Recently a pastor told me about a young man of high school age in his parish who showed interest in becoming a priest. This pastor told me he was not encouraged by this young man because, among other things, the young man would flagrantly wear imitation clerical shirts with collars in certain settings. This pastor wanted as little to do with the young man as possible.

I was told of another pastor who refused another young man’s request that the priest become his spiritual director. This young man too was also considering the priesthood. But because this young man had very conservative leanings, the priest refused the request.

Having served in a college seminary these past three years, I am frequently reminded that I too once became fascinated by the thought of a vocation. I also recall my fears and those of my peers’ that we would be ordained and live under the kind of backward pastoral leadership that would inhibit us at the least or thwart us at the worst. We weren’t going to be like those pre-Vatican II clergy. We were “the new breed” as Andrew Greeley described us and we weren’t going to be fashioned from any other mold.

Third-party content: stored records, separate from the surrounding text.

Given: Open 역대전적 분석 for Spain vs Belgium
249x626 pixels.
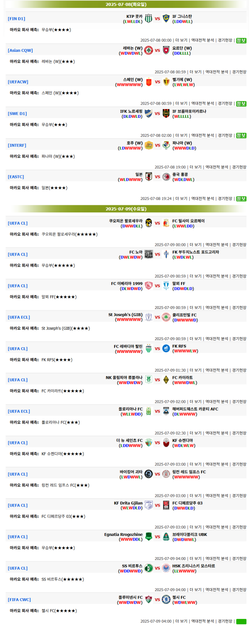Looking at the screenshot, I should 202,104.
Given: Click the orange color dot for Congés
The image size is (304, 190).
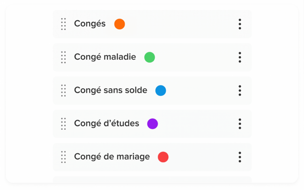Looking at the screenshot, I should pyautogui.click(x=120, y=24).
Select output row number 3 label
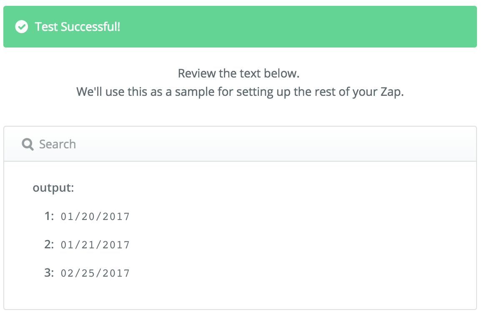The width and height of the screenshot is (482, 315). pyautogui.click(x=49, y=273)
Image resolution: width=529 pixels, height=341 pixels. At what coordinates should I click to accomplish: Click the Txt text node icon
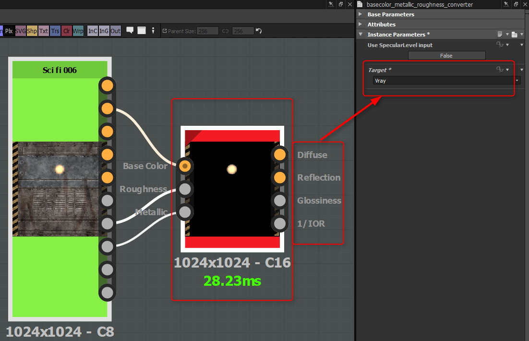point(44,31)
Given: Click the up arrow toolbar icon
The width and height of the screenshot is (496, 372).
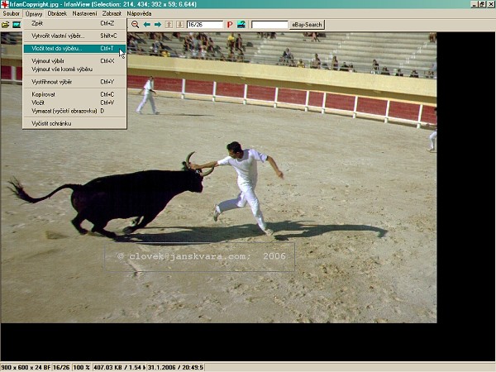Looking at the screenshot, I should pos(169,25).
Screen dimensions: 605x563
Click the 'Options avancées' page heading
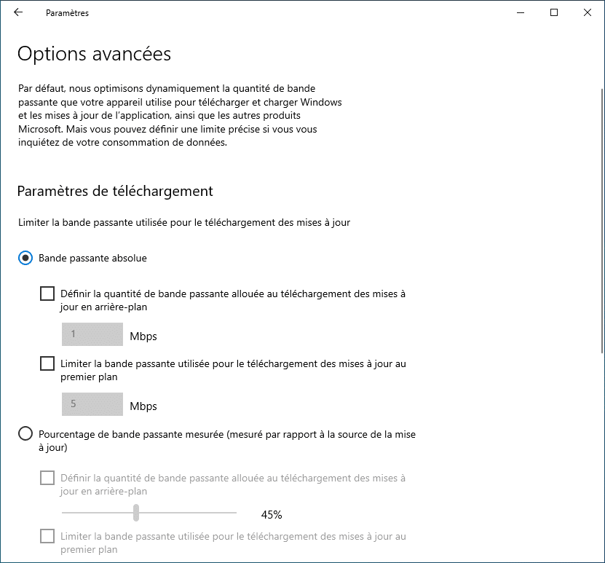coord(94,54)
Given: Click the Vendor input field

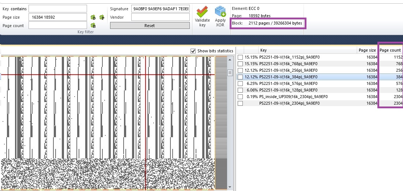Looking at the screenshot, I should [160, 17].
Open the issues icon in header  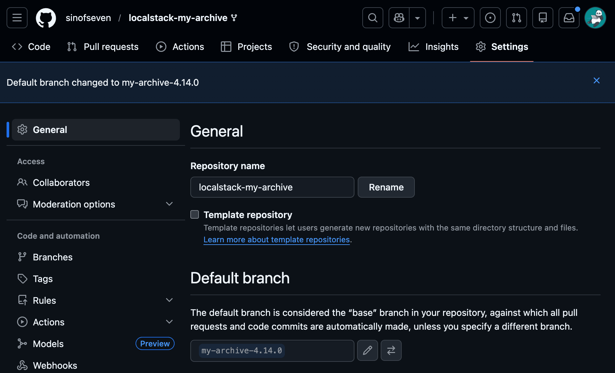point(490,18)
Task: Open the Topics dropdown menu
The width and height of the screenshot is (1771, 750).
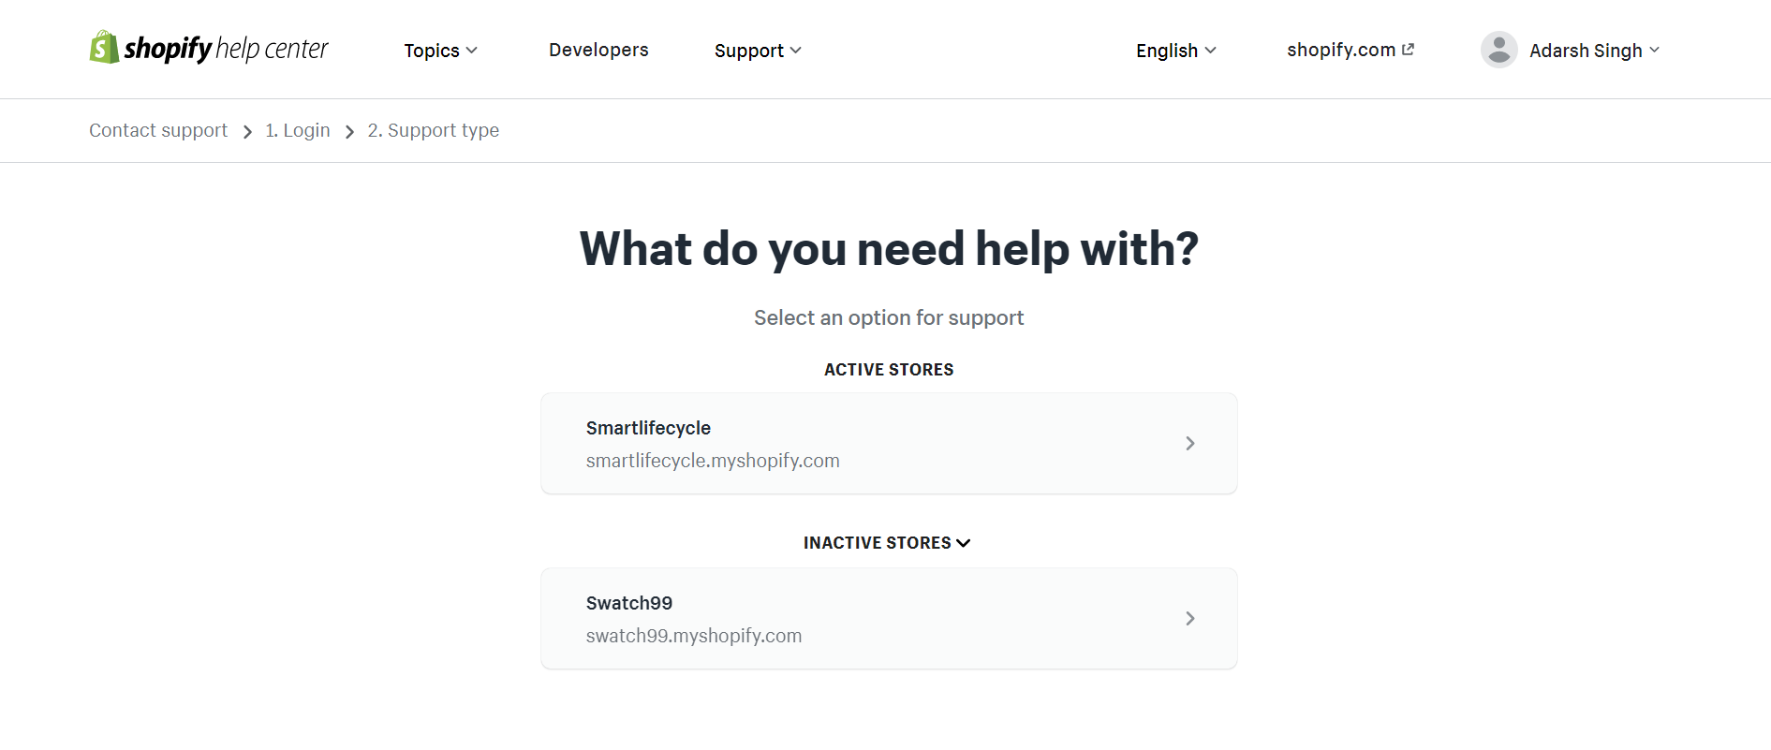Action: [440, 51]
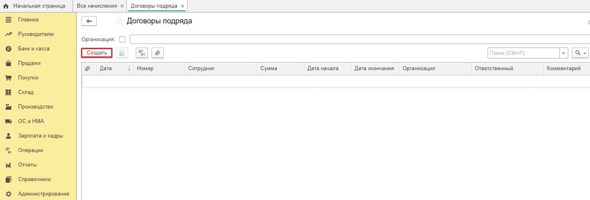This screenshot has width=590, height=200.
Task: Click the Создать button
Action: (97, 53)
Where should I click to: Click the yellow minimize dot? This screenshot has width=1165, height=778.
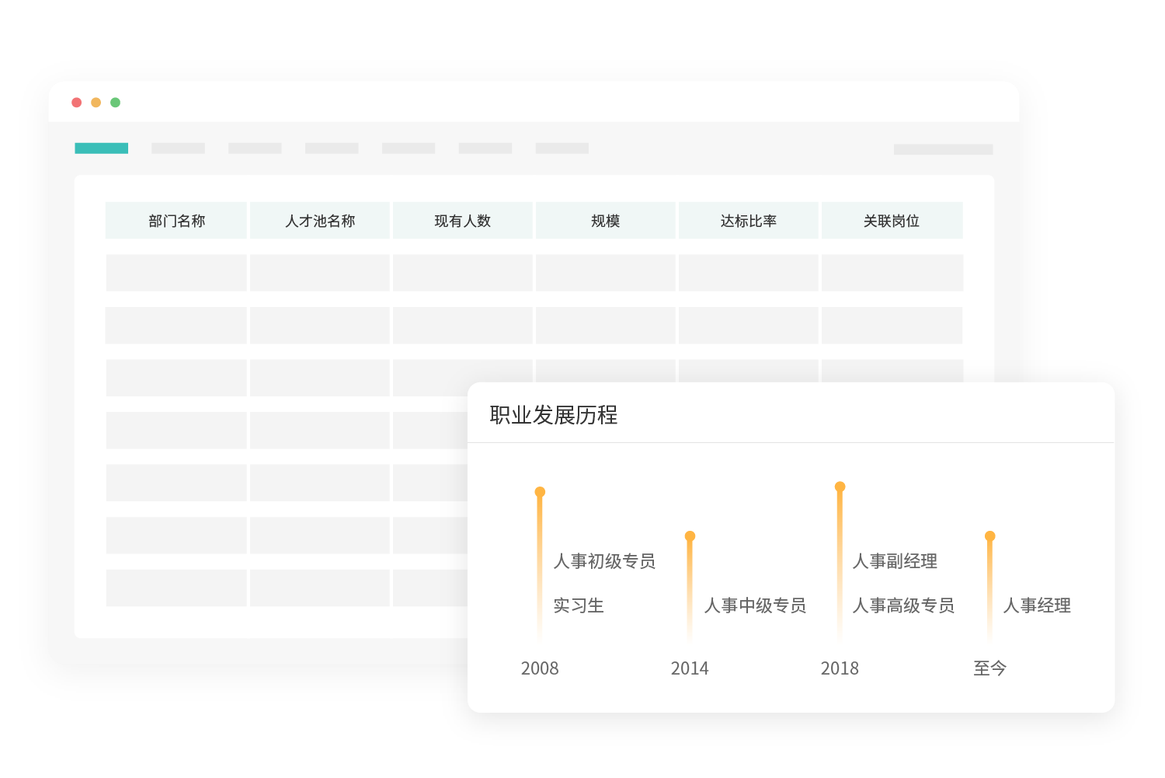(x=96, y=103)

Well, I have news for priests of my generation. We’ve become the very thing we swore we would not be. We’ve become the backward pastoral leaders that are now angry and confused by the seminarians that present themselves to us today. One reason for a lack of vocations is a lack of interest on the part of some current pastoral leadership. Is this really anything new though? There were numerous priests when I was younger who didn’t give two hoots about encouraging vocations. And many of those priests feared us and didn’t know what to make of us.

Seminarians today are really not much different than they ever were. But seminarians today encounter the Church in a way we did not. I am not always encouraged by the attitudes of some seminarians today. But I admire their energy, their enthusiasm, their desire for holiness. Yes, they still have much to study and to learn. They will mature over time. There are priests, however, who won’t give them the opportunity to mature. They condemn them outright. They expect them to be finished products at age 18. And they expect them to think as they do.

Some of it, I believe, is because some clergy have established their own “kingdoms” (a word that we new breeders despised in the clergy ahead of us) and are quite comfortable in them. Younger clergy challenge older clergy to get out of their comfortability. We had energy and enthusiasm too. But I do not ever remember holiness being suggested to us as something to aspire to.

There are new challenges in the Church. It is unfortunate that some older clergy have to be one of the challenges seminarians encounter. That hasn’t changed in the 43 years I’ve been ordained. We have some wisdom to offer younger clergy and seminarians. Many are disinclined to offer it.